In recent times, cardiovascular diseases in occidental populations have increased and, consequently, caused an increase in people's interest for foods that have the capacity of preventing these pathologies. Polyunsaturated fatty acids, mainly those of w-3 family, such as docosahexaenoic (DHA), have a very important role in these diseases prevention, because of its property of decreasing the blood pressure and being a reducer of rates of blood plasma's triglycerides (Park et al., 1997). According to Connor (2000), there was a strong evidence of inverse relation between quantity of w-3 fatty acids in diet, blood and tissues, and coronary diseases and their complications. Other effects attributed to w-3 fatty acids included an increase of memory capacity, visual development, and formation of cerebral tissue (Park et al., 1997).

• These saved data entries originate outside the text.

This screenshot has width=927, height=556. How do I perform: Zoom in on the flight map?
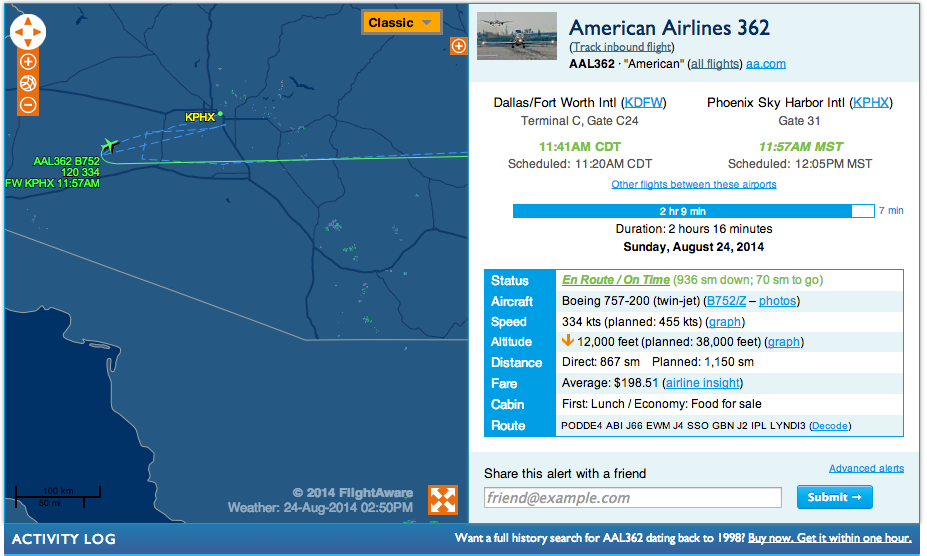click(x=28, y=62)
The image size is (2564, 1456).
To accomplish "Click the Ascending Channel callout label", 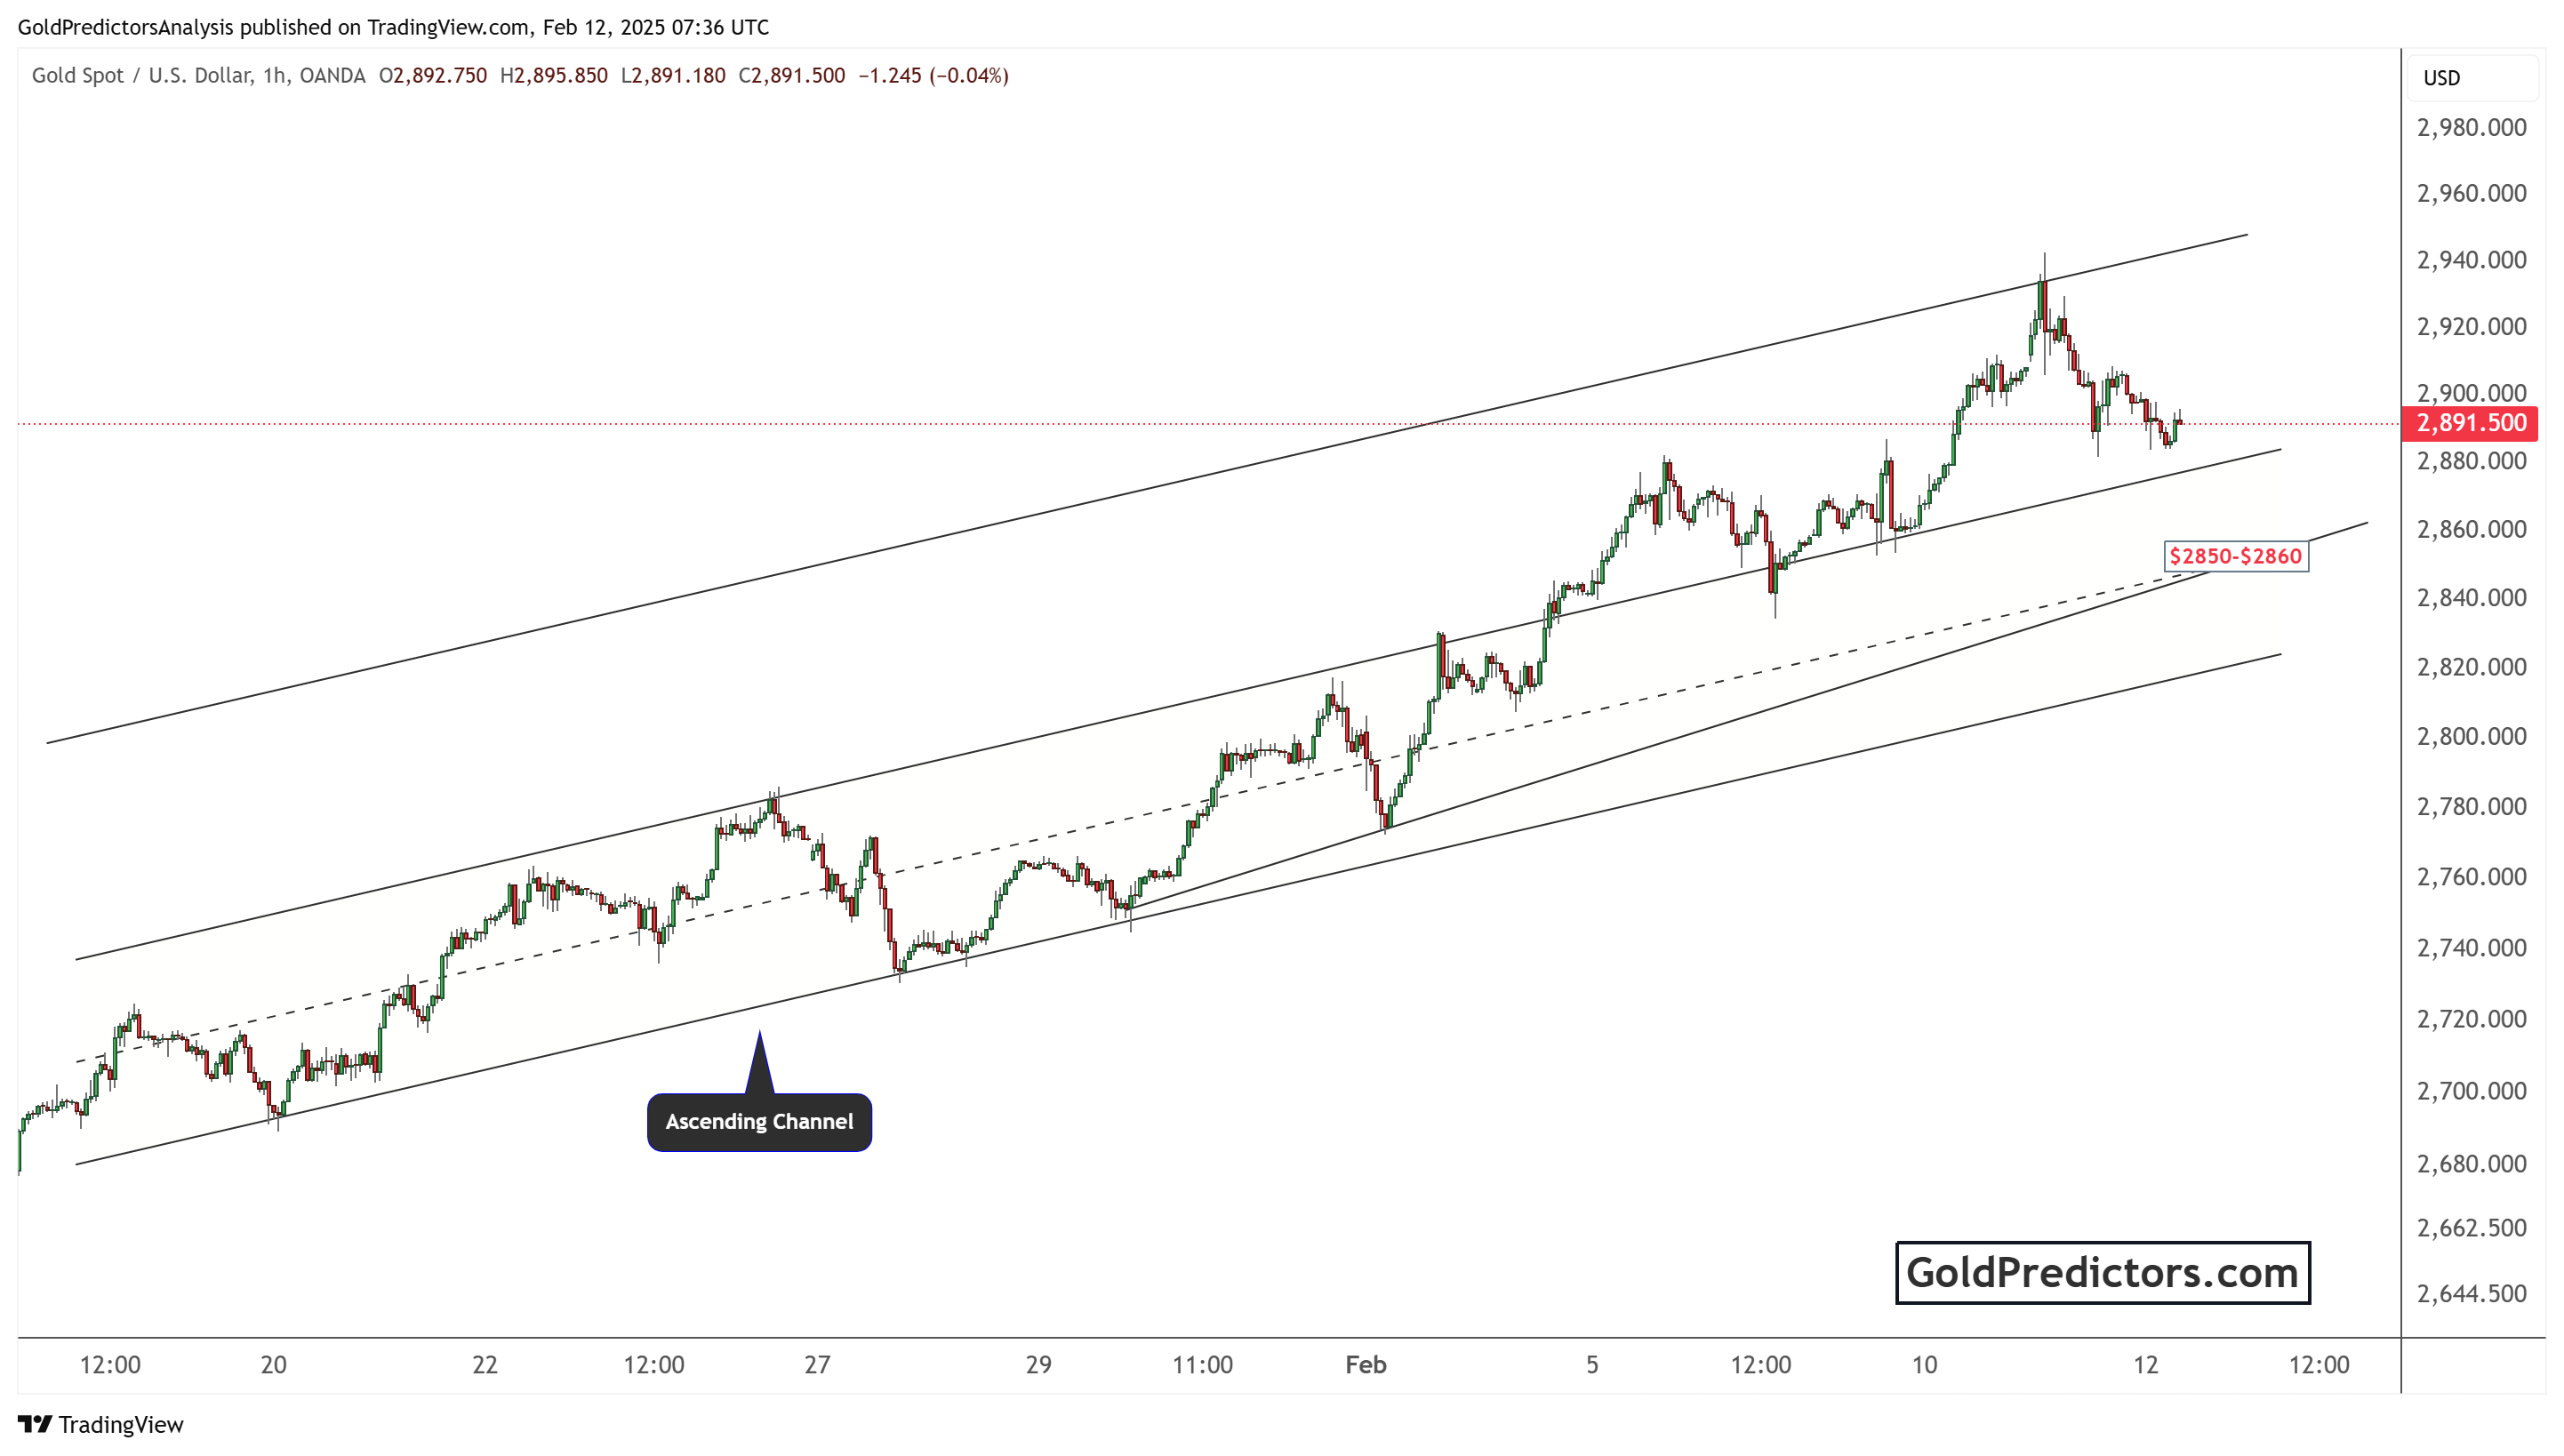I will tap(759, 1122).
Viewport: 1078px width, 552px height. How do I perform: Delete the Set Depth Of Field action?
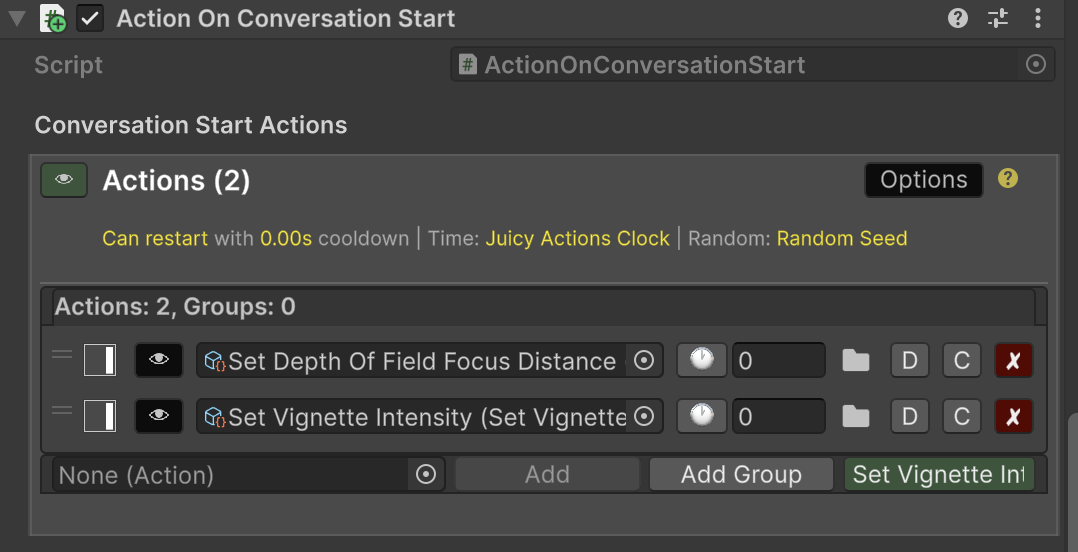tap(1013, 360)
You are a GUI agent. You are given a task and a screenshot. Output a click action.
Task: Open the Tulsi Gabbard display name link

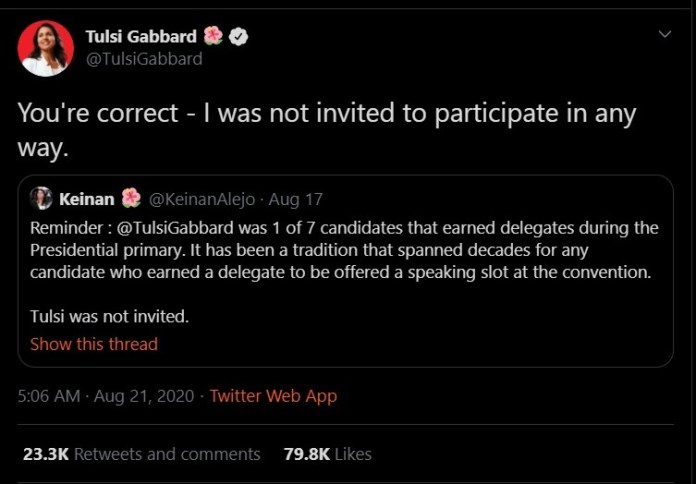(141, 37)
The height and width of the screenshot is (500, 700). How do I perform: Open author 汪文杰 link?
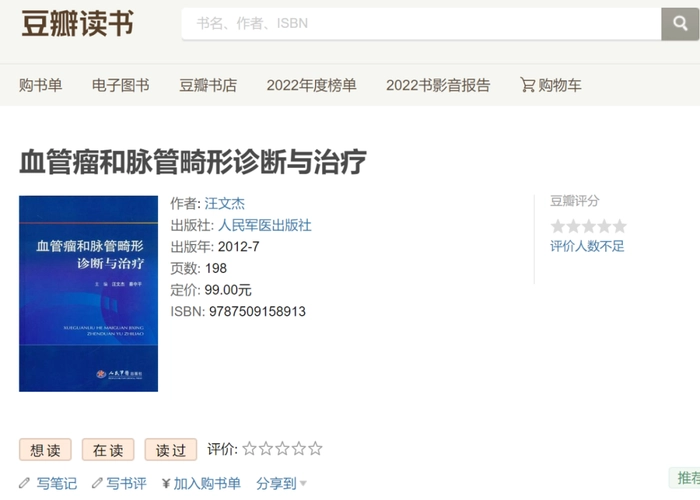coord(224,204)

Nettleton (1995) reported that w-3 fatty acids family have shown therapeutic effects also in diabetes Type II. They offer a benefic potential effect because they reduced the triglycerides rates and, interrelation between glucose and lipid oxidation, which acted on prostaglandins and insulin secretion.

w-3 fatty acids, therefore, are considered benefic and researches have been trying to increase their quantity in food, specially eicosapentaenoic (EPA), or docosapentaenoic (DPA) and docosahexaenoic (DHA) (Stadelman and Pratt, 1989). Ferrier et al. (1995) mentioned that eating eggs enriched with w-3 fatty acids produced significant increase in docosahexaenoic acid (DHA) concentration and other polyunsaturated w-3 fatty acids in phospholipid fraction of human blood.

Lin et al. (1991) recommended including w-3 and w-6 in food for children. They pointed out that when only a-linolenic acid was present in diet, it could be deficient in the reserves of DHA in the brain and the retina. Health and Welfare Canada recommend to ingest w-3 fatty acids daily for all ages people, 1.1 g/day for women and 1.5 g/day a-linolenic acid for men (Ferrier et al., 1995). w-3 fatty acids are essential in human pregnancy and childhood. DHA is transferred to fetus by the placenta during pregnancy and it is present in human milk along with other w-3 fatty acids including a-linolenic (Connor, 2000).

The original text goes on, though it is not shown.